Could you please retype all of the data below exactly?

[[ Extracted material, beginning ]]

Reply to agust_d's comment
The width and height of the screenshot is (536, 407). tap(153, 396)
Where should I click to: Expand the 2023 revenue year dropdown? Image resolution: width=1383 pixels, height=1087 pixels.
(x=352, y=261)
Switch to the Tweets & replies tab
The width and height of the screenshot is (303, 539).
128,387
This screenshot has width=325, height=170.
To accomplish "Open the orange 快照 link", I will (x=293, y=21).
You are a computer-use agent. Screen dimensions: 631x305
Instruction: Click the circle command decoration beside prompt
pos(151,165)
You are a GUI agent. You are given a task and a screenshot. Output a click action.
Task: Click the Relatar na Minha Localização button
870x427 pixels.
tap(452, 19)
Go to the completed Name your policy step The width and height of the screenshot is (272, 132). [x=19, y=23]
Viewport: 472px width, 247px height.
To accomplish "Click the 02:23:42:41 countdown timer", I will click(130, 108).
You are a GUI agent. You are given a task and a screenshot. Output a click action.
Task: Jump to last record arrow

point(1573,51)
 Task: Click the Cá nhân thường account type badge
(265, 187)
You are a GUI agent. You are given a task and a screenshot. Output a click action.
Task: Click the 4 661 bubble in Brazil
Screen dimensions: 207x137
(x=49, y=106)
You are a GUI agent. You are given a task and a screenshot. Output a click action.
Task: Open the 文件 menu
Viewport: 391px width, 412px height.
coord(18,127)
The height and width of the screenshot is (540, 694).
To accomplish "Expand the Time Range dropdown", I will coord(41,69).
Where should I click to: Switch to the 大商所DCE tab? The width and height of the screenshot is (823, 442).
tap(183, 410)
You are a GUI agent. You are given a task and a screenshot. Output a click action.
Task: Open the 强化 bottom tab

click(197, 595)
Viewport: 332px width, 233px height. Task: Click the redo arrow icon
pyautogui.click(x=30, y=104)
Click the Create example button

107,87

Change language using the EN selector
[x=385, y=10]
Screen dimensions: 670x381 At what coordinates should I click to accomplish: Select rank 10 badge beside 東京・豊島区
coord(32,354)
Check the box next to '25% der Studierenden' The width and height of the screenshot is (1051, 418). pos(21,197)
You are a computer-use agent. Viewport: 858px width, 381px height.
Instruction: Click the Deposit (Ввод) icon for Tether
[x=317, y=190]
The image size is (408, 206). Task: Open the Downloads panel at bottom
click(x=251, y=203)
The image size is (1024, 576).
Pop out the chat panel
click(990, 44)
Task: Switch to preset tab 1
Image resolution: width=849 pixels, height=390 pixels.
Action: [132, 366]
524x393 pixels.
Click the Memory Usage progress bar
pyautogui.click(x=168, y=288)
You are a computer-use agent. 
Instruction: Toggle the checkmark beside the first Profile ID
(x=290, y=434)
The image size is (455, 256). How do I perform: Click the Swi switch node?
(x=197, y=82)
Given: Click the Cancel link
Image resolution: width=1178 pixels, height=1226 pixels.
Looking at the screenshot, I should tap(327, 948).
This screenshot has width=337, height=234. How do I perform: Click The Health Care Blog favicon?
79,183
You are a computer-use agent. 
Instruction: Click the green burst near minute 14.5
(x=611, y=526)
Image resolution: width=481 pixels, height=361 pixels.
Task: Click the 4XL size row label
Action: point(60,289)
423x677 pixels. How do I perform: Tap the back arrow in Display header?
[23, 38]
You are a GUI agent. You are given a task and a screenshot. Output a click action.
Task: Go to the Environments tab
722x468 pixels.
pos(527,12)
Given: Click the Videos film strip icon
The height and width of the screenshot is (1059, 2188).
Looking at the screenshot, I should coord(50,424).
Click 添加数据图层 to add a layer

[[ Extracted material, end ]]

Written answer:
Reply to agust_d's comment
The width and height of the screenshot is (536, 407). tap(153, 396)
Where should I click to: Expand the 2023 revenue year dropdown? Image resolution: width=1383 pixels, height=1087 pixels.
(x=352, y=261)
Switch to the Tweets & replies tab
The width and height of the screenshot is (303, 539).
128,387
This screenshot has width=325, height=170.
To accomplish "Open the orange 快照 link", I will (x=293, y=21).
You are a computer-use agent. Screen dimensions: 631x305
Instruction: Click the circle command decoration beside prompt
pos(151,165)
You are a GUI agent. You are given a task and a screenshot. Output a click action.
Task: Click the Relatar na Minha Localização button
870x427 pixels.
tap(452, 19)
Go to the completed Name your policy step The width and height of the screenshot is (272, 132). [x=19, y=23]
Viewport: 472px width, 247px height.
To accomplish "Click the 02:23:42:41 countdown timer", I will click(130, 108).
You are a GUI agent. You are given a task and a screenshot. Output a click action.
Task: Jump to last record arrow

point(1573,51)
 Task: Click the Cá nhân thường account type badge
(265, 187)
You are a GUI agent. You are given a task and a screenshot. Output a click action.
Task: Click the 4 661 bubble in Brazil
Screen dimensions: 207x137
(x=49, y=106)
You are a GUI agent. You are given a task and a screenshot. Output a click action.
Task: Open the 文件 menu
Viewport: 391px width, 412px height.
coord(18,127)
The height and width of the screenshot is (540, 694).
To accomplish "Expand the Time Range dropdown", I will coord(41,69).
Where should I click to: Switch to the 大商所DCE tab? The width and height of the screenshot is (823, 442).
tap(183, 410)
You are a GUI agent. You are given a task and a screenshot. Output a click action.
Task: Open the 强化 bottom tab

click(197, 595)
Viewport: 332px width, 233px height. Task: Click the redo arrow icon
pyautogui.click(x=30, y=104)
Click the Create example button

107,87

Change language using the EN selector
[x=385, y=10]
Screen dimensions: 670x381 At what coordinates should I click to accomplish: Select rank 10 badge beside 東京・豊島区
coord(32,354)
Check the box next to '25% der Studierenden' The width and height of the screenshot is (1051, 418). pos(21,197)
You are a computer-use agent. Viewport: 858px width, 381px height.
Instruction: Click the Deposit (Ввод) icon for Tether
[x=317, y=190]
The image size is (408, 206). Task: Open the Downloads panel at bottom
click(x=251, y=203)
The image size is (1024, 576).
Pop out the chat panel
click(990, 44)
Task: Switch to preset tab 1
Image resolution: width=849 pixels, height=390 pixels.
Action: [132, 366]
524x393 pixels.
Click the Memory Usage progress bar
pyautogui.click(x=168, y=288)
You are a computer-use agent. 
Instruction: Toggle the checkmark beside the first Profile ID
(x=290, y=434)
The image size is (455, 256). How do I perform: Click the Swi switch node?
(x=197, y=82)
Given: Click the Cancel link
Image resolution: width=1178 pixels, height=1226 pixels.
Looking at the screenshot, I should tap(327, 948).
This screenshot has width=337, height=234. How do I perform: Click The Health Care Blog favicon?
79,183
You are a computer-use agent. 
Instruction: Click the green burst near minute 14.5
(x=611, y=526)
Image resolution: width=481 pixels, height=361 pixels.
Task: Click the 4XL size row label
Action: point(60,289)
423x677 pixels. How do I perform: Tap the back arrow in Display header?
[23, 38]
You are a GUI agent. You are given a task and a screenshot. Output a click action.
Task: Go to the Environments tab
722x468 pixels.
pos(527,12)
Given: Click the Videos film strip icon
The height and width of the screenshot is (1059, 2188).
Looking at the screenshot, I should coord(50,424).
Click 添加数据图层 to add a layer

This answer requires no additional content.